[Records from a collection]
# # # # # # #

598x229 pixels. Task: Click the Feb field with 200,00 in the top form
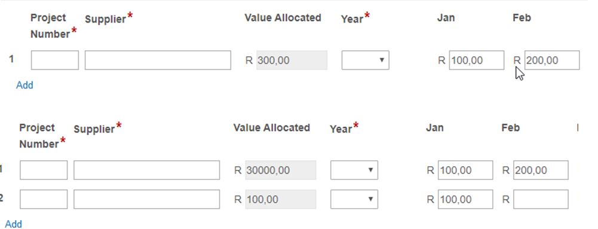(x=552, y=60)
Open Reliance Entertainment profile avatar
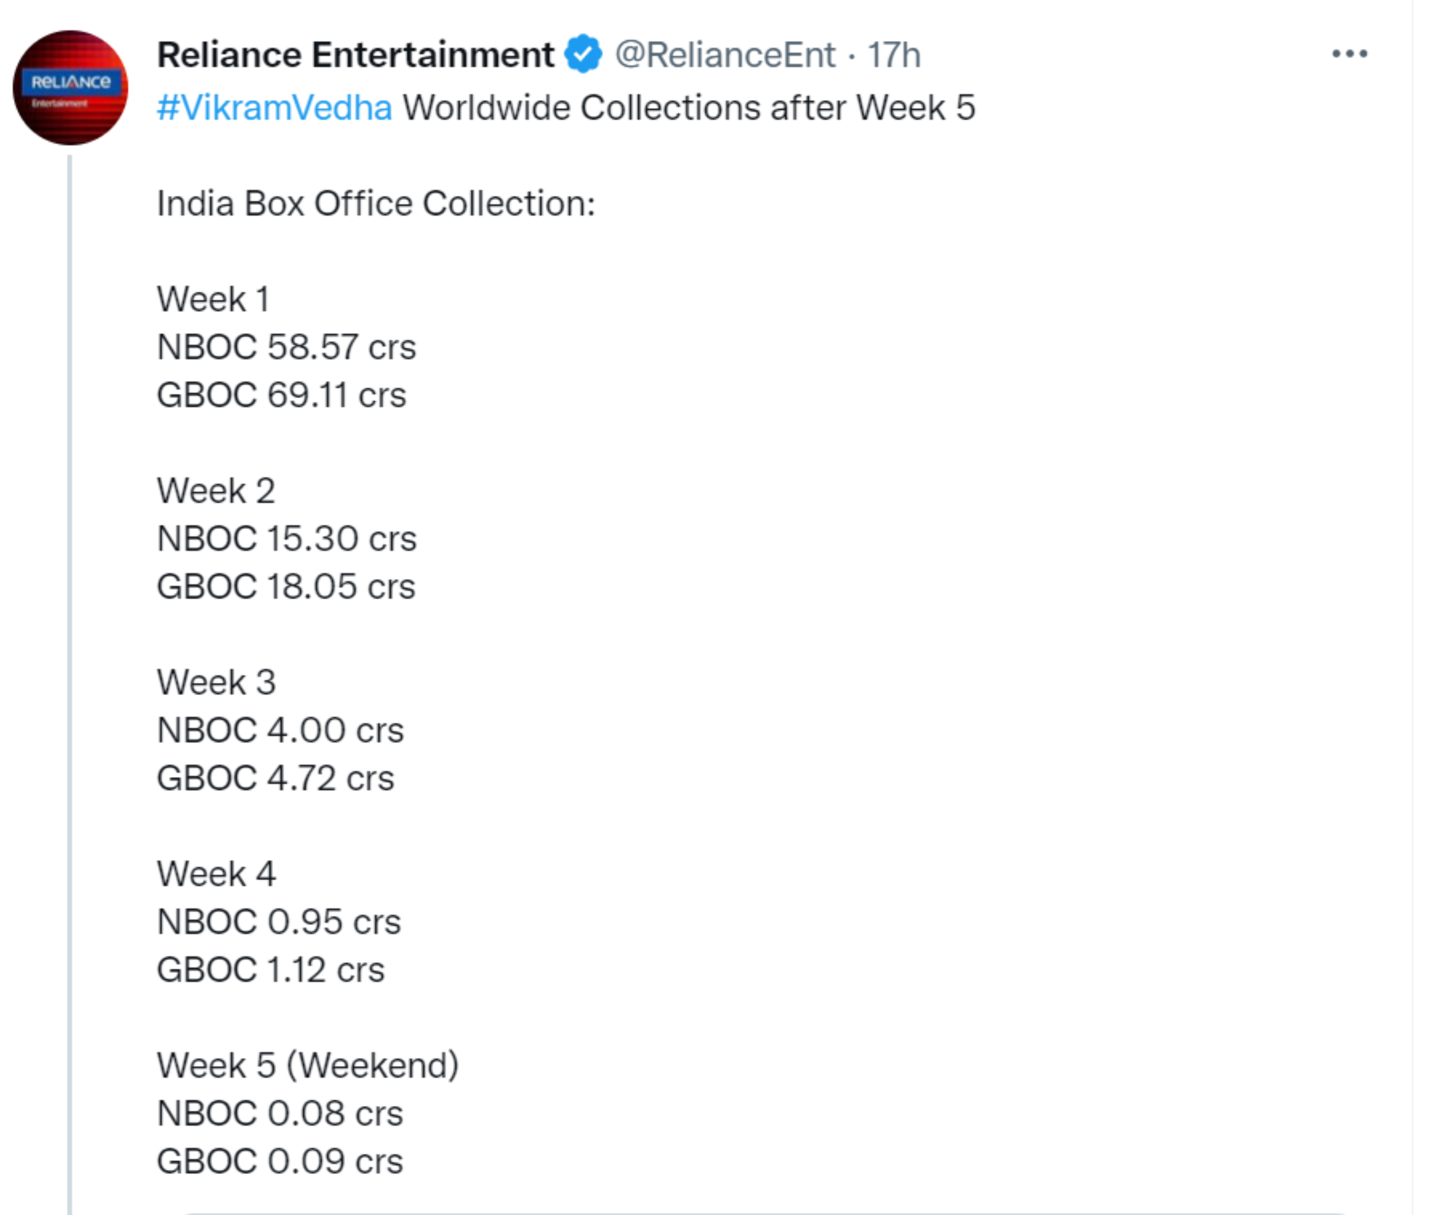This screenshot has height=1215, width=1429. click(70, 87)
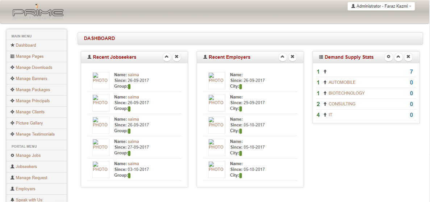This screenshot has width=430, height=202.
Task: Open the CONSULTING stats link
Action: tap(342, 104)
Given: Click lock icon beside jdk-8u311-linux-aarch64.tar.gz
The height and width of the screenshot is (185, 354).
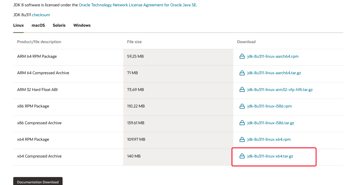Looking at the screenshot, I should [242, 73].
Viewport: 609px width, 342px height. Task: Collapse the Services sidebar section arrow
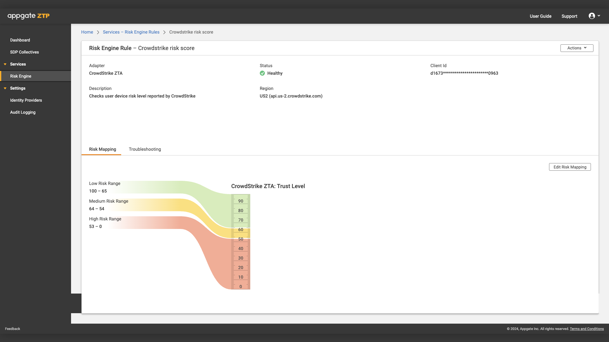(5, 64)
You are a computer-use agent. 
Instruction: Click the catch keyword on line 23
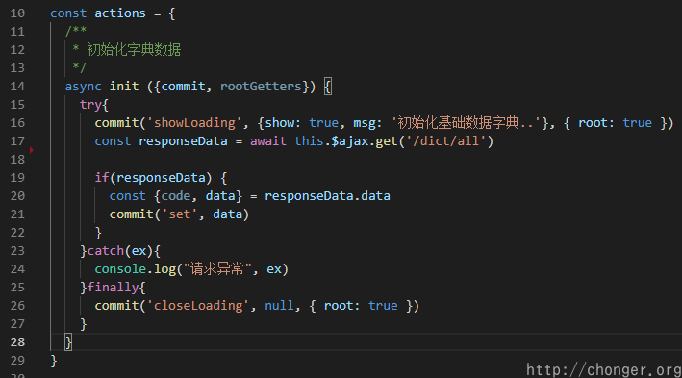[x=106, y=250]
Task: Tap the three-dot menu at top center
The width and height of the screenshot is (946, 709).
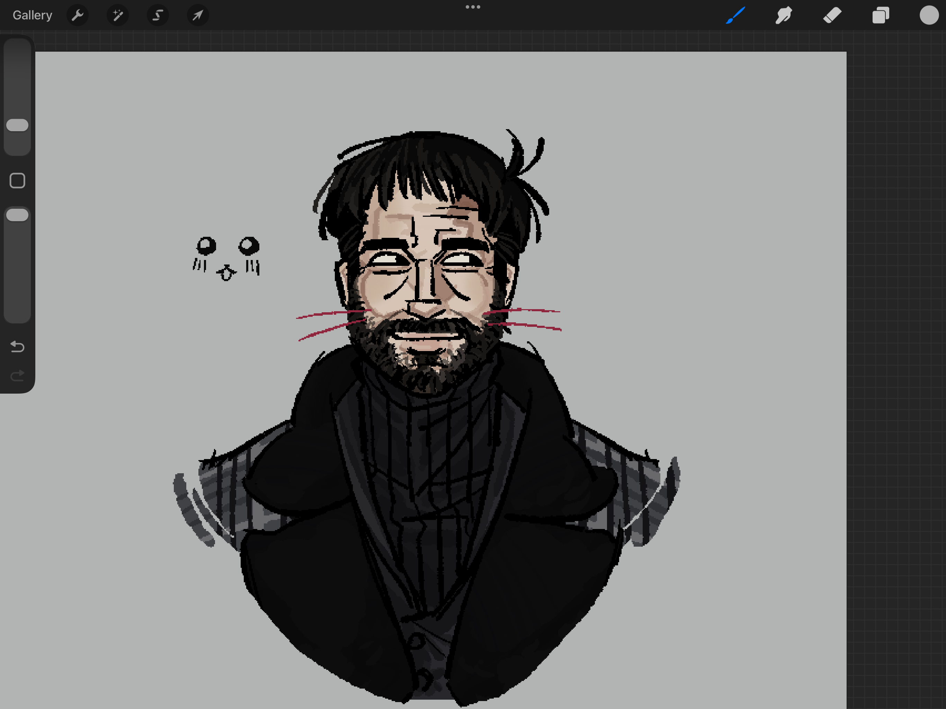Action: [x=473, y=7]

# # # # # # #

● TASK TO COMPLETE:
Gather every line above that contains the word "Open" and list them.

● WRITTEN RESPONSE:
Open Reliance Entertainment profile avatar
Task: Open the CONSULTING stats link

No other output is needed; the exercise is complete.